His publications include Knowledge in Later Islamic Philosophy: Mulla Sadra on Existence, Intellect and Intuition (Oxford University Press, 2010), Mulla Sadra (Oxford University Press, 2013), Akıl ve Erdem – Türkiye’nin Toplumsal Muhayyilesi (Reason and Virtue: Turkey’s Social Imagination, 2013) Ben, Öteki ve Ötesi: İslam-Batı İlişkileri Tarihine Giriş (Self, Other and Beyond: Introduction to the History of Islam-West Relations, 2016), Barbar, Modern, Medeni: Medeniyet Üzerine Notlar (Barbarian, Modern, Civilized: Notes on Civilization, 2018), Perde ve Mana: Akıl Üzerine Bir Tahlil (The Veil and Meaning: An Analysis on Reason, 2020), Açık Ufuk: İyi, Doğru ve Güzel Düşünmek Üzerine (Open Horizon: On Thinking Through Good, Truth and Beauty, 2021), and most recently Gökkubenin Altında (Under the Sky, 2022).
Dr. Kalin is the editor-in-chief of the 2-Volume Oxford Encyclopedia of Philosophy, Science and Technology in Islam (Oxford University Press, 2014) and the editor of Mulla Sadra: The Book Of Metaphysical Penetrations by S. H. Nasr (Brigham Young University Press, 2014). He is also the co-editor together with John Esposito of Islamophobia and the Challenge of Pluralism in the 21st Century, (Oxford University Press, 2011). His books have been translated into Arabic, Greek, Chinese, Albanian, Serbian and Bosnian.
His photography seeks to capture life as it unfolds in the form of our human condition. It tries to present rather re-present the moments of existential states through visual stories. Shooting both in color and black-and-white, Dr. Kalin uses the fundamental elements of photography such as composition, color and light as insights into the dynamic and multidimensional nature of reality which takes numerous forms, modes and shapes. He follows the principle that there cannot be only a single access to the multilayered structure of reality. Rather, we always have to check our mental images of the world against the constantly changing and dynamic nature of existence.

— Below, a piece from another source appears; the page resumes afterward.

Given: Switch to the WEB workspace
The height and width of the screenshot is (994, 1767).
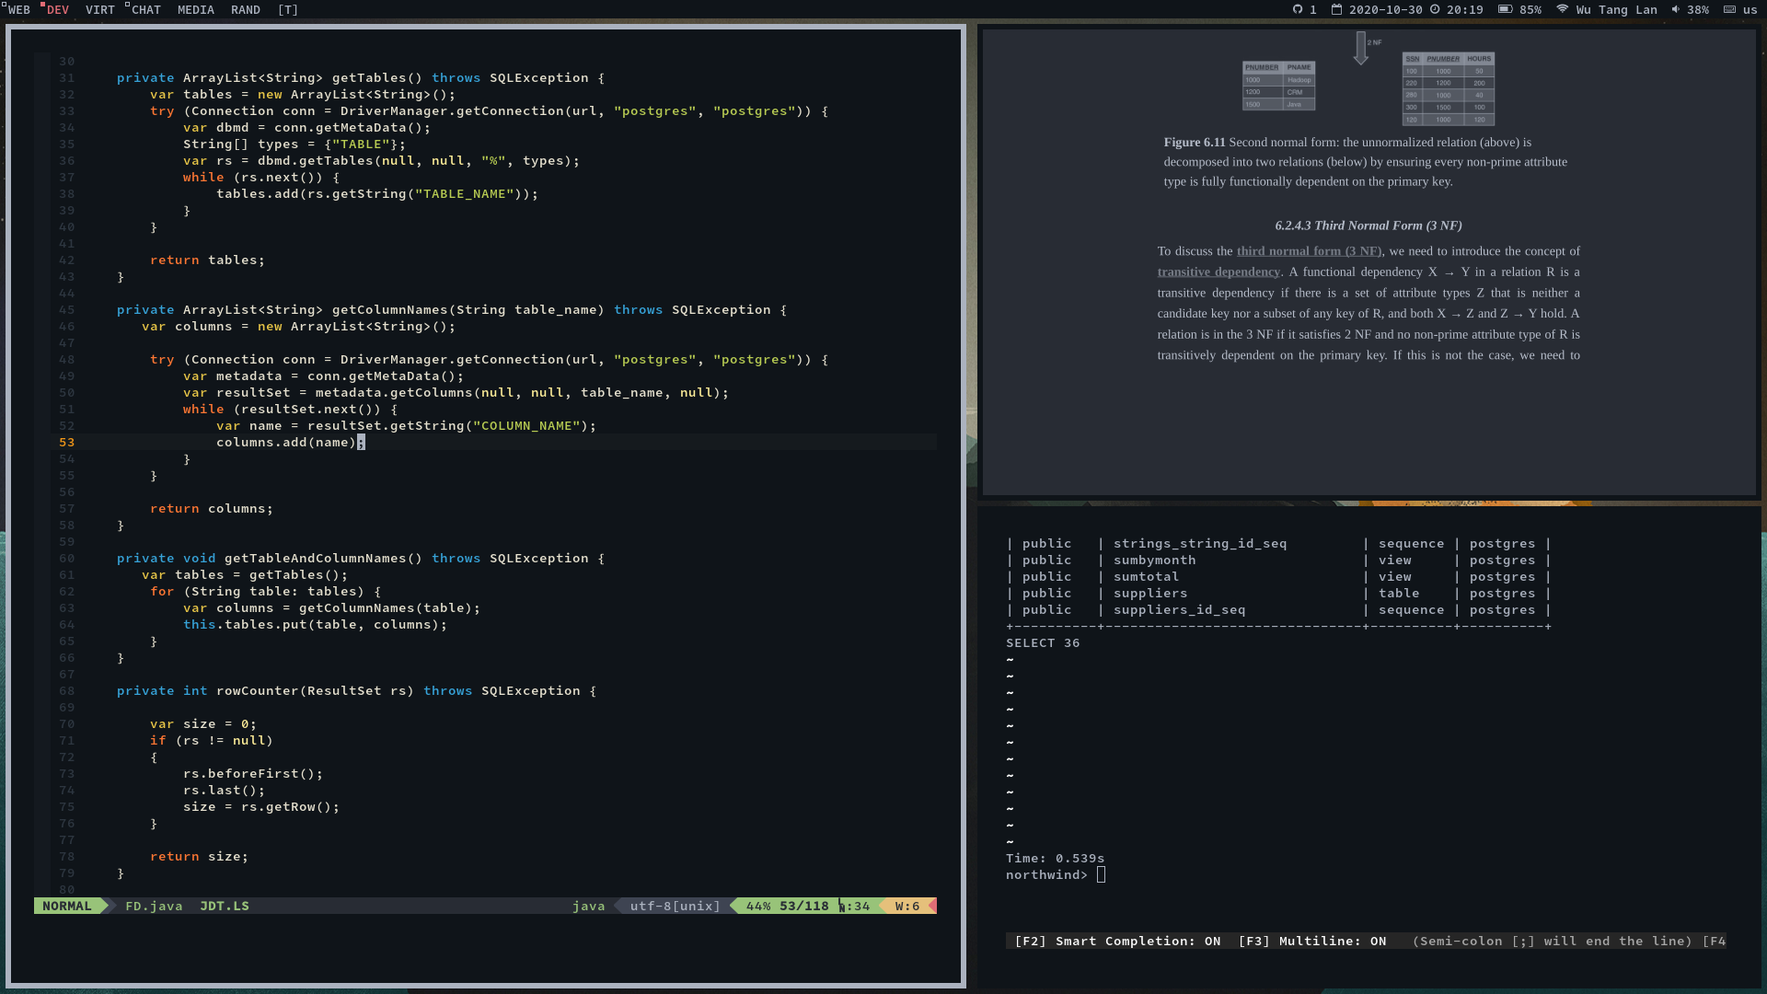Looking at the screenshot, I should click(x=18, y=10).
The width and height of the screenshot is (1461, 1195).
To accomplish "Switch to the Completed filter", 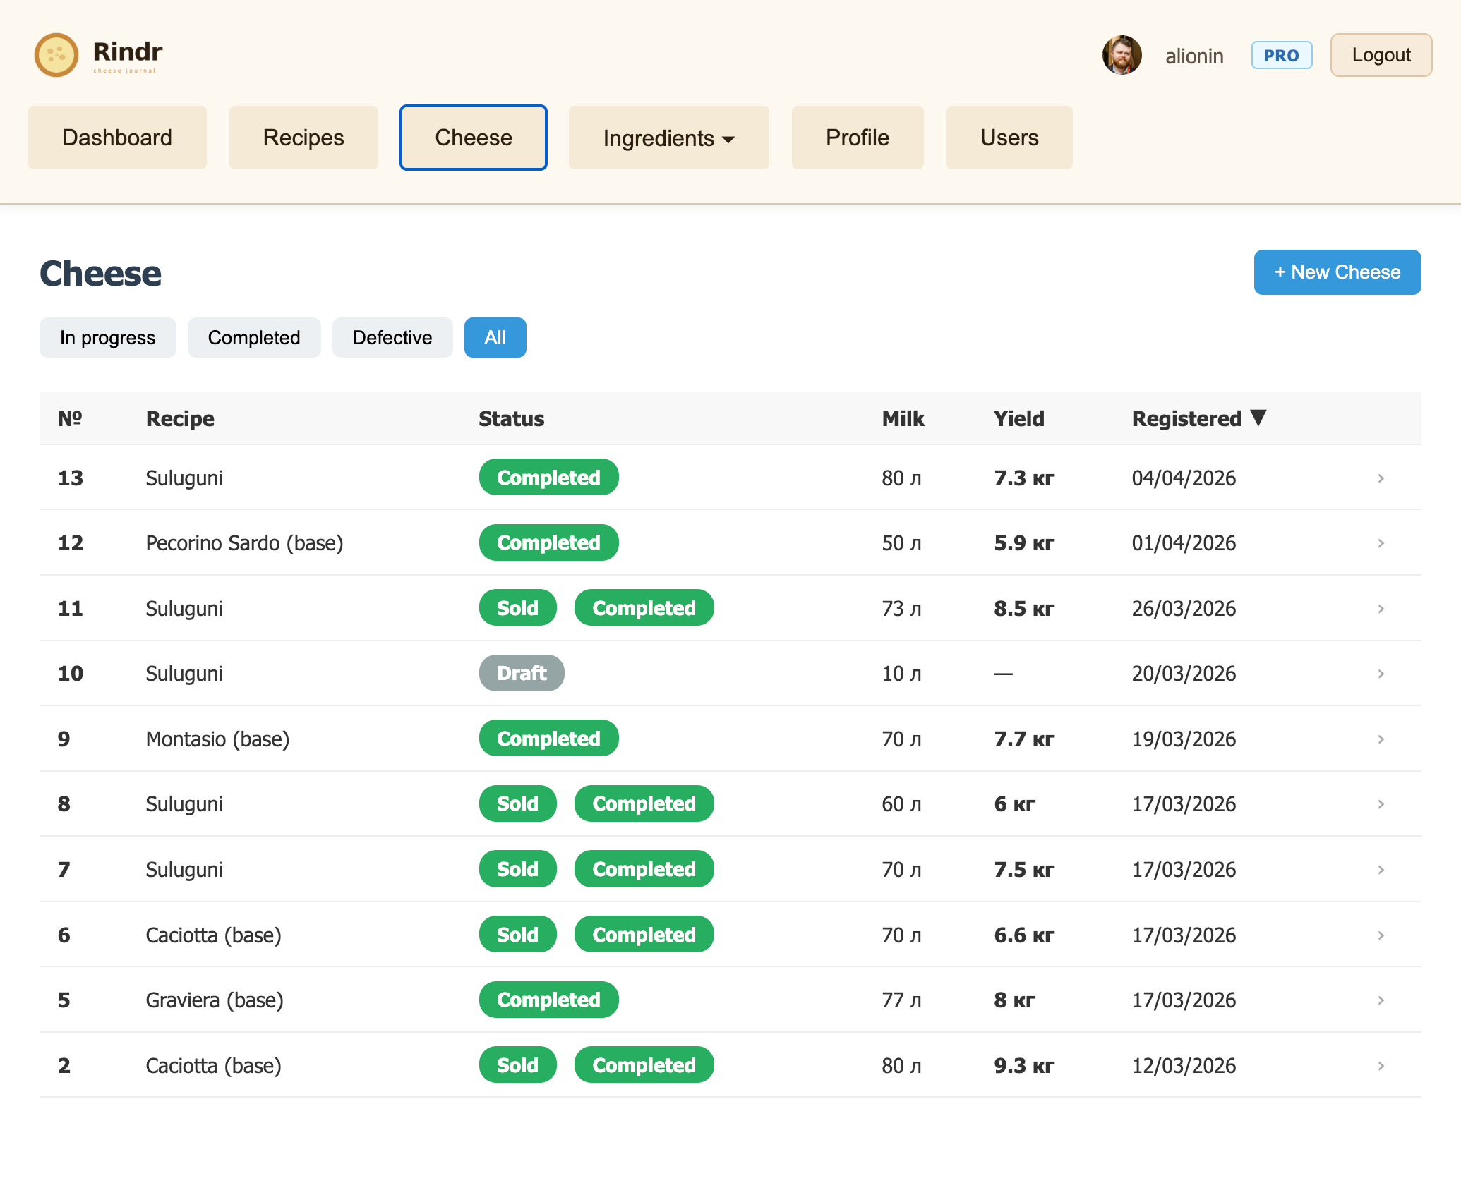I will [x=254, y=337].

His photographic stories follow the principle of unity-in-diversity, revealing the infinite variety of life but also its fundamental unity that goes beyond spatial and temporal boundaries. The light the photographers capture in different moments of the day and in different parts of the world displays a magical and enchanted variety. Yet in the final analysis, they all pursue the same light that comes in an infinite variety of different shapes, forms, colors, grades and degrees.
Dr. Kalin takes the multiple fields of the art of photography, whether landscape, street or portrait, as a reflection of the imaginal world (‘alam al-khayal, mundus imaginalis), a key term of classical philosophy, where the line between image and reality, sensate and rational, material and non-material, abstract and concrete is blurred. The imaginal world is the intermediary state between the sensate-material and the purely conceptual and the spiritual. It connects the two realms of existence and enables us to extend from the limited and corporeal to the infinite and beyond. He holds that photography captures those moments and images that are both temporal and a-temporal, finite and infinite, material and metaphysical.